Und der Kleine Frostspanner lauert schon auf seine Chance: Damit dieses flügellose Schmetterlingsweibchen nicht, wie insgeheim geplant, bei den ersten Nachtfrösten an Obstbäumen zur Ablage von bis zu 300 Eiern hochkriecht, lege man Raupenleimgürtel um Stämme und Baumpfähle. Eier schon gelegt? Ölige Winterspritzmittel können Insektengelege abtöten.

VOR FROST SCHÜTZEN
Noch Gurken, Paprika oder Melanzani im Garten? Abdecken und vor Nachtfrost schützen. Grüne Tomaten abernten, sie reifen nach, notfalls auf sonnigem Platz in der Küche.
Nicht auf das Unkraut vergessen! Weiter bekämpfen, solange es wuchert. Auch Schneckenkorn sollte noch bröselweise verteilt werden, vor allem an „strategischen“ Punkten wie dem saftig-gemütlichen Komposthaufen.
Wühlmäuse, oh Schreck. Sie plündern Karotten- und Endivien-Beete ... das muss man sich nicht gefallen lassen, auch wenn es ins Mörderische geht.
Ist das Wetter trocken und sind alle Endivienköpfe reif, binde man sie zusammen, damit die inneren Blätter schön hell bleiben.

GESUNDE KNOLLEN
Anfang Oktober kann noch Spinat angebaut und Wintersalat gepflanzt werden.
Wird es richtig kalt, werden all die gesunden Wurzel- und Knollengemüsesorten eingelagert, die uns mit ihrer Vitalkraft über den Winter helfen: Sellerie, Rote Beete/Rüben (lagerfähig, wenn die Blätter zu welken beginnen), späte Karottensorten sowie das Kohlgemüse Wirsing, Grünkohl und Rosenkohl. Vieles lässt sich auch gut einfrieren.
Sind keine abfallenden Blätter benachbarter Bäume mehr zu erwarten und ist alles Laub entfernt, düngen und umstechen.

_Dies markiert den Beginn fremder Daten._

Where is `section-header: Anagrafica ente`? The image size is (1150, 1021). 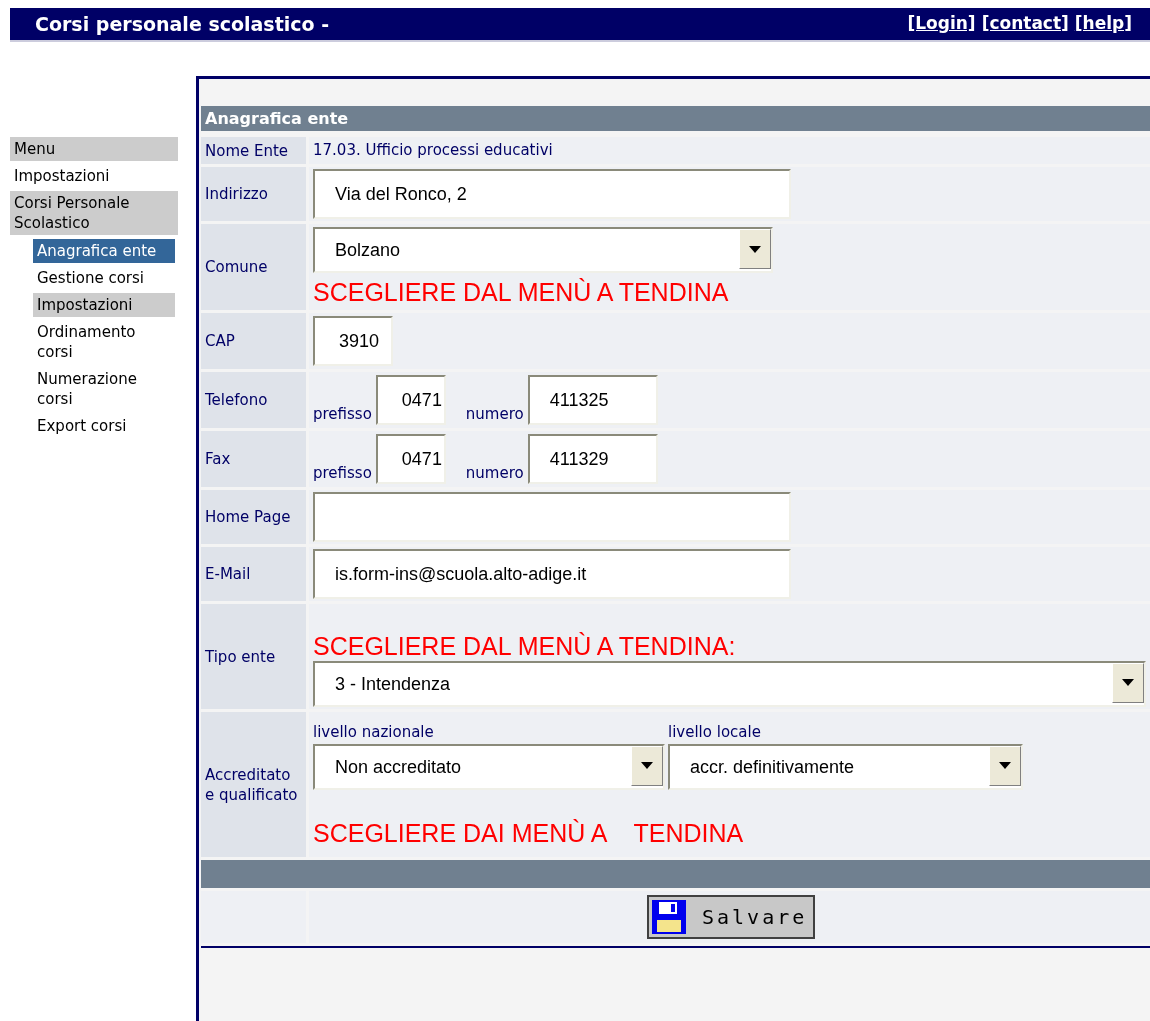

NADELBÄUME & BLUMENZWIEBEL
Frühjahrs-Blütenstauden und Nadelhölzer pflanzen. Spätestens wenn auch die letzten Mehrjahresblumen verblüht sind, wird im Ziergarten aufgeräumt. Blumenzwiebeln einlegen – Narzissen, Tulpen, Hyazinthen, Krokus. Stiefmütterchen, Garten-Gänseblümchen, Vergissmeinnicht pflanzen. Es ist auch Zeit für die Pflanzung neuer Blütenstauden. Oder man vermehrt alte Stauden durch Stockteilung: Stauden aus dem Boden heben, mit Spaten und Messer Teilstücke von der Mutterpflanze abtrennen, so dass jedes Teil aus Wurzel mit Spross besteht. Diese Teile in ein vorbereitetes Beet pflanzen.

UND NICHT AUFGEBEN
Der Rasen ist noch zu pflegen, zu mähen, zu gießen, nochmal zu düngen. In klimatisch relativ milden Zonen kann bis Anfang Ok­tober auch noch Grassamen angebaut werden.
Kübelpflanzen vor Frost schützen, mit Luftblasenfolie, Jute oder Gartenvlies umwickeln und diese Hülle mit rustikalen Kordeln oder schmucken Bändern dekorativ festbinden.